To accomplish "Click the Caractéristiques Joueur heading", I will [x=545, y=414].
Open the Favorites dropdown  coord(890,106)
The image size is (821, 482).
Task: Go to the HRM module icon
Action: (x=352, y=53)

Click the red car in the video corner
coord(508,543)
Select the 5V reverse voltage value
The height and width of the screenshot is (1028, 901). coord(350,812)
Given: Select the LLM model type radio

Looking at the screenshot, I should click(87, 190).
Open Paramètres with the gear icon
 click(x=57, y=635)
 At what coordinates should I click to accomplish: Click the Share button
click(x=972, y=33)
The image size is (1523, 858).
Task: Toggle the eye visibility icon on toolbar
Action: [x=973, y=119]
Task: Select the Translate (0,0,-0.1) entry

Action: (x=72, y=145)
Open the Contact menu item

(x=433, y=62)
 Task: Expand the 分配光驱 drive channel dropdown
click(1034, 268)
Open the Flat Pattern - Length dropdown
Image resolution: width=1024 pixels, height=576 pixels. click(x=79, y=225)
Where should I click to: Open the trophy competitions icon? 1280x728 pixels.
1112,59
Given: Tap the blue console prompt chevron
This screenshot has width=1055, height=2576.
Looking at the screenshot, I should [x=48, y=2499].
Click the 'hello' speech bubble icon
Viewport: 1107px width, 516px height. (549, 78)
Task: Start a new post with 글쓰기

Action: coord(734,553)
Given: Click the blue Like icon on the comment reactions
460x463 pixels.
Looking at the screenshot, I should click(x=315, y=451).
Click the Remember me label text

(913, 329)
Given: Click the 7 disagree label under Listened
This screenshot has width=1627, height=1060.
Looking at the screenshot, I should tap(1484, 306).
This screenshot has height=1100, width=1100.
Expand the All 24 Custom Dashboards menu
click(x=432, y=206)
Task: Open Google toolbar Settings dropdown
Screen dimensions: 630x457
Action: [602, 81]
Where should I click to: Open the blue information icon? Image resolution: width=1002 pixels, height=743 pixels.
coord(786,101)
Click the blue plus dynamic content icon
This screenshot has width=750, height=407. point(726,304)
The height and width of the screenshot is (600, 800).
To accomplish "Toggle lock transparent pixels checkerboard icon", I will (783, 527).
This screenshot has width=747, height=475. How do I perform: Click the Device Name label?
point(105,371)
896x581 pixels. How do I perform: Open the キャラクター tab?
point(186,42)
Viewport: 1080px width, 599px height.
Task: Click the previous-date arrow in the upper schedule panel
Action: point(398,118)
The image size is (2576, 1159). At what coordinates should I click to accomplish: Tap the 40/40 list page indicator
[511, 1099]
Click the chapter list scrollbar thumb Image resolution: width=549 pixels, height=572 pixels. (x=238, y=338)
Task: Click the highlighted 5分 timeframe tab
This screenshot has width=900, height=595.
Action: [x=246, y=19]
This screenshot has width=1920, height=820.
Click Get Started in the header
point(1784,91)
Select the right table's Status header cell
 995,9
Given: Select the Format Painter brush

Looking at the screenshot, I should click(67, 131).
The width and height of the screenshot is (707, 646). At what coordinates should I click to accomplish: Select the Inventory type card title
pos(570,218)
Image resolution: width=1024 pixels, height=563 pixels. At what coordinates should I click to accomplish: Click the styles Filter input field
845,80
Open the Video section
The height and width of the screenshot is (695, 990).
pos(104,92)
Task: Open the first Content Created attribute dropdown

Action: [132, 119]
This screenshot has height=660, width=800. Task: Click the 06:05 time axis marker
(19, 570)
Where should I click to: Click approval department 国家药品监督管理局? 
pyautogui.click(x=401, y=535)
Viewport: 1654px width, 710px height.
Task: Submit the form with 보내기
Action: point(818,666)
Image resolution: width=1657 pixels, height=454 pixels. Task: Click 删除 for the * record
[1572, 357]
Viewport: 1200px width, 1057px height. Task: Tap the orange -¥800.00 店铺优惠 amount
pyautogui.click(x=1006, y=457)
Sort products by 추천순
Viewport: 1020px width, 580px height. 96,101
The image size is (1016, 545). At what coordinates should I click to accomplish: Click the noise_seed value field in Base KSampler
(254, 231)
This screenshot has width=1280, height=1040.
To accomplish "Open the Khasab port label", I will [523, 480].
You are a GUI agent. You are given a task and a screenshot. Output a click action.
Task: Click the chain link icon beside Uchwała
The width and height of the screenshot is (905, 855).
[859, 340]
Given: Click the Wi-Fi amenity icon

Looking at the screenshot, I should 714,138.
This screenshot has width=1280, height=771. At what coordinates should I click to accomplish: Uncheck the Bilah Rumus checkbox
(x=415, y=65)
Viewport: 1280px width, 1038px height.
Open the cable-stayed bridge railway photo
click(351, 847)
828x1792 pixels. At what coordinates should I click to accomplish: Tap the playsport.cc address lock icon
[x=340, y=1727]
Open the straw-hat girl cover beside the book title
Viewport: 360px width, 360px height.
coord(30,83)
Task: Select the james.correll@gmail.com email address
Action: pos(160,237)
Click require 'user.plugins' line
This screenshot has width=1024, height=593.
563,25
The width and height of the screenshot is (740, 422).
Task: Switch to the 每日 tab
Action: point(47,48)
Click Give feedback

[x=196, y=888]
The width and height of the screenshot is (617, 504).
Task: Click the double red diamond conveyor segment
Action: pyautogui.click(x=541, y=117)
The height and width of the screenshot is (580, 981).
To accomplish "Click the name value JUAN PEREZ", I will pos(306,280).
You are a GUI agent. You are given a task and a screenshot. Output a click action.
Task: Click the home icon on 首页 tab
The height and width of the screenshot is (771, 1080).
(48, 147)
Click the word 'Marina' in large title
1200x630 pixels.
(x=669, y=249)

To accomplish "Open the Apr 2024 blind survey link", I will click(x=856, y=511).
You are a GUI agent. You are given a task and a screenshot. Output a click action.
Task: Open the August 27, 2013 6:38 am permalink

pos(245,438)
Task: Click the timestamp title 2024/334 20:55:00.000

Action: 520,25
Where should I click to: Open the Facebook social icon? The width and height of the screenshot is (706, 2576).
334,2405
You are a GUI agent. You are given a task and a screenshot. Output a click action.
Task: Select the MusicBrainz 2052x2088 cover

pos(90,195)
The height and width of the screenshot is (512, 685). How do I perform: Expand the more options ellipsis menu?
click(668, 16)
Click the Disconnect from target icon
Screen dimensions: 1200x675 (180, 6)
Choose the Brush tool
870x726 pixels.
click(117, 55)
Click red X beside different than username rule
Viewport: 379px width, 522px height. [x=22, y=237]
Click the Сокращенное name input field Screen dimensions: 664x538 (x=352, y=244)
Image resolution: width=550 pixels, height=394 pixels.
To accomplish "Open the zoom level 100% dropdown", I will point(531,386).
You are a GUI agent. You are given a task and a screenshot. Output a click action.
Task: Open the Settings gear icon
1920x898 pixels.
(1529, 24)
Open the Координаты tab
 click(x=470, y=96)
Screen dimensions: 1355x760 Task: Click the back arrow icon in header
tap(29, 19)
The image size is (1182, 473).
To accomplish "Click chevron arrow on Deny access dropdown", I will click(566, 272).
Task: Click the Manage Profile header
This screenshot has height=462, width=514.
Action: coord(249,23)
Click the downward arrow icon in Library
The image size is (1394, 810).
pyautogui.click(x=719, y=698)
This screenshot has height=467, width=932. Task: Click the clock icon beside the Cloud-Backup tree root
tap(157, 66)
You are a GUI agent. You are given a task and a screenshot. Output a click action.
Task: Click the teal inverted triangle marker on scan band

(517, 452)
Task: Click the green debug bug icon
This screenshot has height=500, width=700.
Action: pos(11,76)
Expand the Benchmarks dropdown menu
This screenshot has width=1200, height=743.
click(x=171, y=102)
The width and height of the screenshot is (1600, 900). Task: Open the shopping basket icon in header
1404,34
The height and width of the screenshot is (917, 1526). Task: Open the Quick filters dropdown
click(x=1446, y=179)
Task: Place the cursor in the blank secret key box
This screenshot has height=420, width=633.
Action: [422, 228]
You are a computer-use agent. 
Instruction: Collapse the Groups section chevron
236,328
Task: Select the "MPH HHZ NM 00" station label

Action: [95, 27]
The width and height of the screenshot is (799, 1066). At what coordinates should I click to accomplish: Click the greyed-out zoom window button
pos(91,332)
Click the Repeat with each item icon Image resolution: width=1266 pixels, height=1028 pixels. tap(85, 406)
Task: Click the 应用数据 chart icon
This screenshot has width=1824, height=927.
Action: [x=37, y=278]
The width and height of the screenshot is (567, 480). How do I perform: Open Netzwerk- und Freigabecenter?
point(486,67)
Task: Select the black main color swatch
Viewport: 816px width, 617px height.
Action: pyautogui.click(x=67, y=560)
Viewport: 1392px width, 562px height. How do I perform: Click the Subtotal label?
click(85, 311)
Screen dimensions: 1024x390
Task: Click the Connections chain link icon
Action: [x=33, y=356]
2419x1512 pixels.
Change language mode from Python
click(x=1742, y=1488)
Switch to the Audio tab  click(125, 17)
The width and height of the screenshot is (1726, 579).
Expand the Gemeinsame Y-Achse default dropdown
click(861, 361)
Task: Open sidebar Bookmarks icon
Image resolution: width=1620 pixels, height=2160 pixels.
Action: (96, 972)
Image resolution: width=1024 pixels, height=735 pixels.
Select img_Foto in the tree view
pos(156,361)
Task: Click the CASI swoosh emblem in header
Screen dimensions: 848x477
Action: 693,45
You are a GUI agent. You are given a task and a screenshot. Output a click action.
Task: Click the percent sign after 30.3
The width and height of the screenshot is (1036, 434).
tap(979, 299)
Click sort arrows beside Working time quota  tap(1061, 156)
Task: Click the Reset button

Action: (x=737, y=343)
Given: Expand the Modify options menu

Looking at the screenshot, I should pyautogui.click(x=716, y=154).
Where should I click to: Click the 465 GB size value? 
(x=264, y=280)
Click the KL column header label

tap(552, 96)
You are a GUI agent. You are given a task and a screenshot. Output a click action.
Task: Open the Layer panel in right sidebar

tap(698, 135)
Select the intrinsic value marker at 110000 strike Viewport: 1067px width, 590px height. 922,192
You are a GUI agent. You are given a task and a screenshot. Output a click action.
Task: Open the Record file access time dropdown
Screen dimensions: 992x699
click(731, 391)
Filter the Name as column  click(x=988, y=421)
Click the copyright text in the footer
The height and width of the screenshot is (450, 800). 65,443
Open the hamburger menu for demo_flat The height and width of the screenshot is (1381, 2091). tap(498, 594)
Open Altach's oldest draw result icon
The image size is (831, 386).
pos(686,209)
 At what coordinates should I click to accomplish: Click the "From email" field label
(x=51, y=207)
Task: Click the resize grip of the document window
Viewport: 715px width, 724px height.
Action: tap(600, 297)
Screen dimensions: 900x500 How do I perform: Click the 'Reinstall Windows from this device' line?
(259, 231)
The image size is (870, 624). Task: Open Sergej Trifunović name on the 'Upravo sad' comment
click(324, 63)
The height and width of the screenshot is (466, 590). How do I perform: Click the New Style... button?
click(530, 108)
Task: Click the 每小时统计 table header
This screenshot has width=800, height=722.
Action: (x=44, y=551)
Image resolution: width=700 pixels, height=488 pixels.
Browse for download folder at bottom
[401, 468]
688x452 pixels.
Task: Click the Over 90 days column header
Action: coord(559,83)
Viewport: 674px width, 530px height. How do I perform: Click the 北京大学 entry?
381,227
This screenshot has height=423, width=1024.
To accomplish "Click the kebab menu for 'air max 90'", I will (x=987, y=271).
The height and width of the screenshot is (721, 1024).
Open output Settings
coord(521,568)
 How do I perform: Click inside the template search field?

Your instructions: Every line with "access" in it should be copied from the entries above.

Task output:
To accomplish "Click chevron arrow on Deny access dropdown", I will click(566, 272).
Task: Open the Record file access time dropdown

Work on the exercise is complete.